Anti-Semitism & National Socialism. By Moishe Postone, Chronos Publications.

It may seem odd that the release of an essay on the historical material causes of Nazi anti-Semitism could be timely; but this re-issue of Moishe Postone’s 1986 essay certainly is.

Postone’s effort is to locate the material causes of Nazi anti-Semitism neither in simple irrationalism or racism, nor in functionalist terms of fascism as the ally of big capital. Instead he locates the cause through Marx’s theory of commodity fetishism: that relations between people appears as relations between things.

While the commodity hides real social relations, it also carries its own inherent contradiction between use-value and exchange-value. That is the physical objects of capitalism are also accompanied by an abstract monetary content. Postone postulates that the core of Nazi thinking lay in a Romantic favouring of the physical object over the abstracted monetary content, i.e. favouring use-value and physicality over exchange-value and ideas. This approach is flawed in as much as it still sees the concrete commodity in place of the social relationship that lies behind it, i.e. it continues to accept the basis of capitalism whilst rejecting only a part of it, the money side.

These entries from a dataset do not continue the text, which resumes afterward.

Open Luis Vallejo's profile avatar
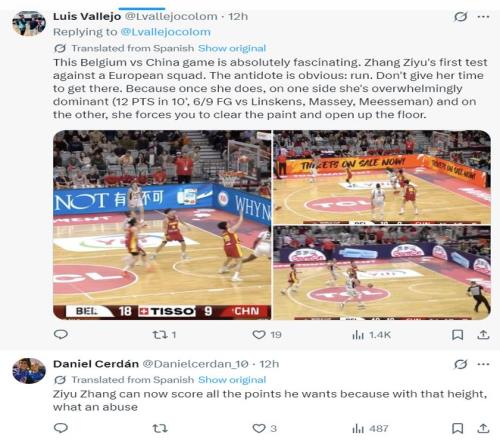The width and height of the screenshot is (500, 440). click(29, 23)
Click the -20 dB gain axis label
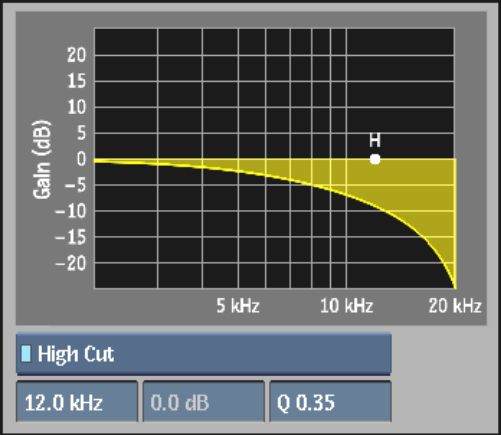The height and width of the screenshot is (435, 501). click(71, 263)
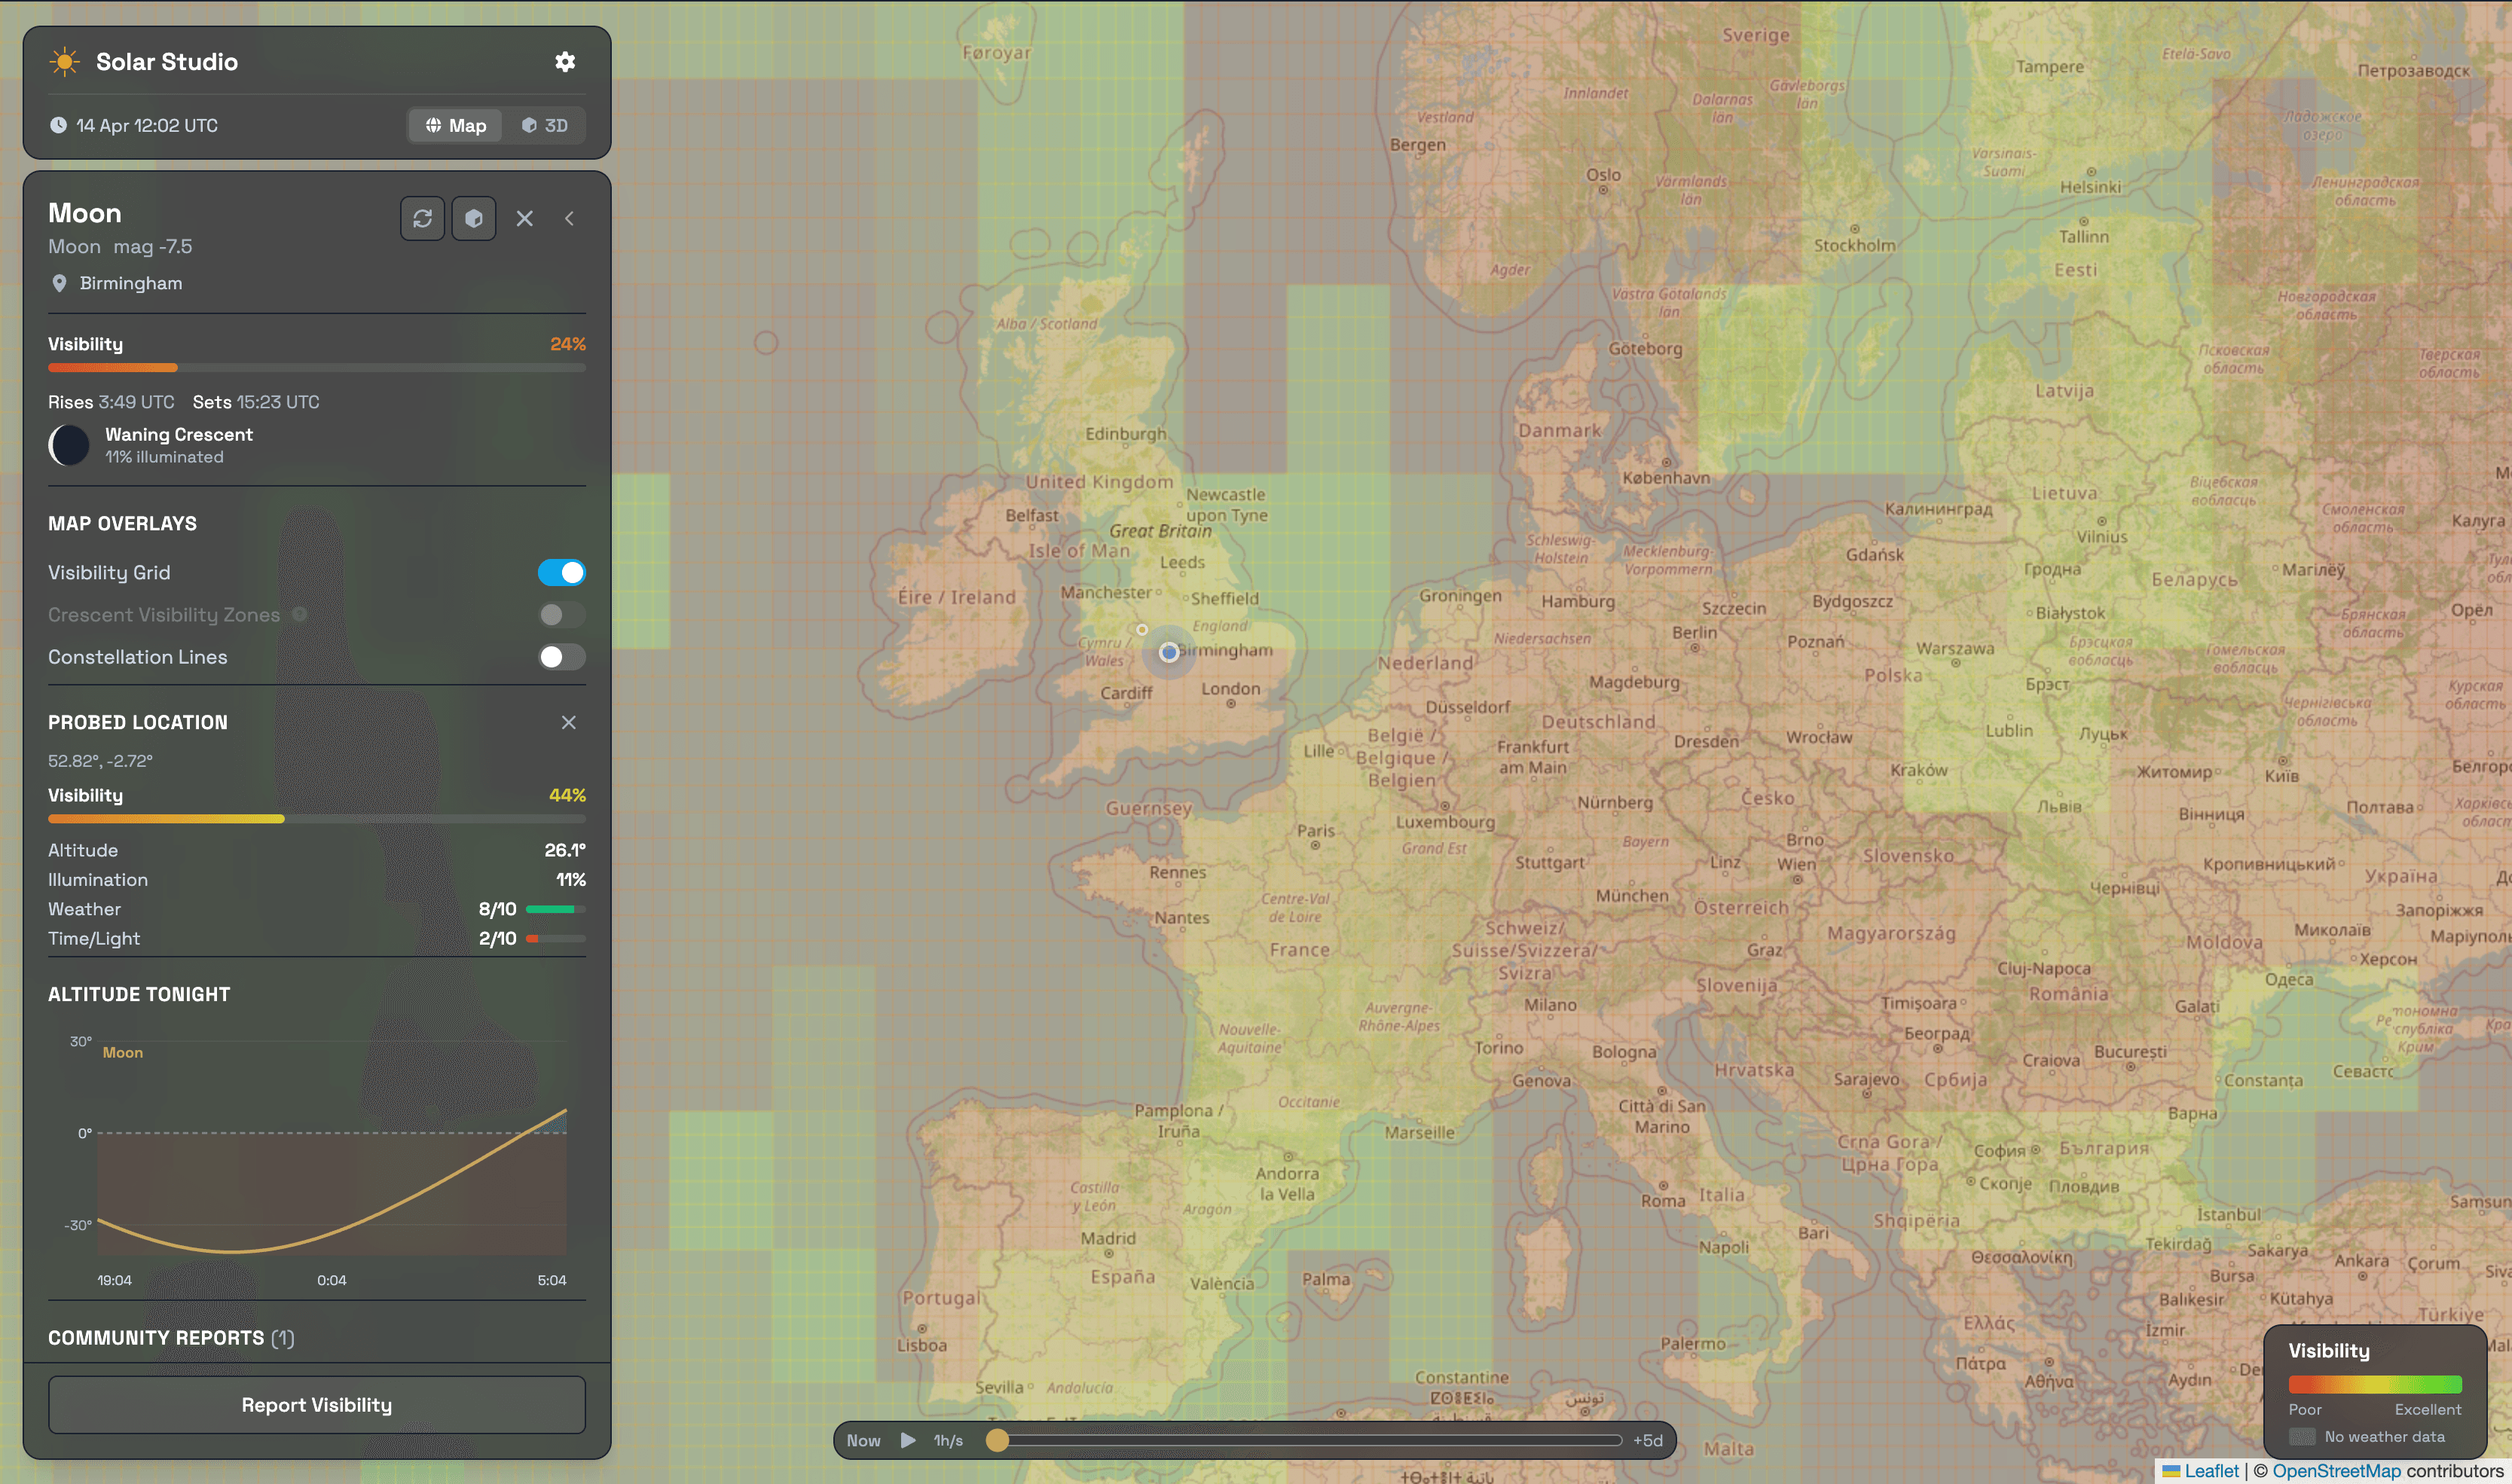Click the Crescent Visibility Zones info icon
Image resolution: width=2512 pixels, height=1484 pixels.
pyautogui.click(x=299, y=614)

Postone contends that this can account for the fact that despite their anti-Modern tendencies, the Nazis could still favour and employ advanced technology, most horrifically in the attempted industrial destruction of a group of people. Having found the Jews as a convenient focal point for their anxieties regarding the abstraction of commodities under capitalism (Jews being themselves world-wide and seemingly apart from the communities in which they live). Thus, the Holocaust comes to be figured as an attempt to render the abstract Jew physical, firstly by slave labour, and then the stripping of their material worldly possessions, before the final annihilation of their “abstract” content through the industrial gas chambers.

This pamphlet is timely in that it relates Nazi ideology both to capitalism, and to a wider form of seeming anti-capitalism (such as the British Labour movement) which has historically counterposed industrial capital to finance capital. Indeed, this process is going on today in terms of the street anti-capitalist movement, with its opposition to the WTO and the World Bank, counterposing globalisation to a concrete localised (possibly national) capitalism.

Whilst Jews are no longer functioning as a convenient focus for this fetish, this breed of thought remains damaging and potentially dangerous. This pamphlet demonstrates the imperative for getting across a clear understanding of what capitalism is, and using that as a means to combat it, rather than attacking surfaces.

Although written in difficult and academic language, Postone has managed to get a very powerful argument across in this remarkable short essay.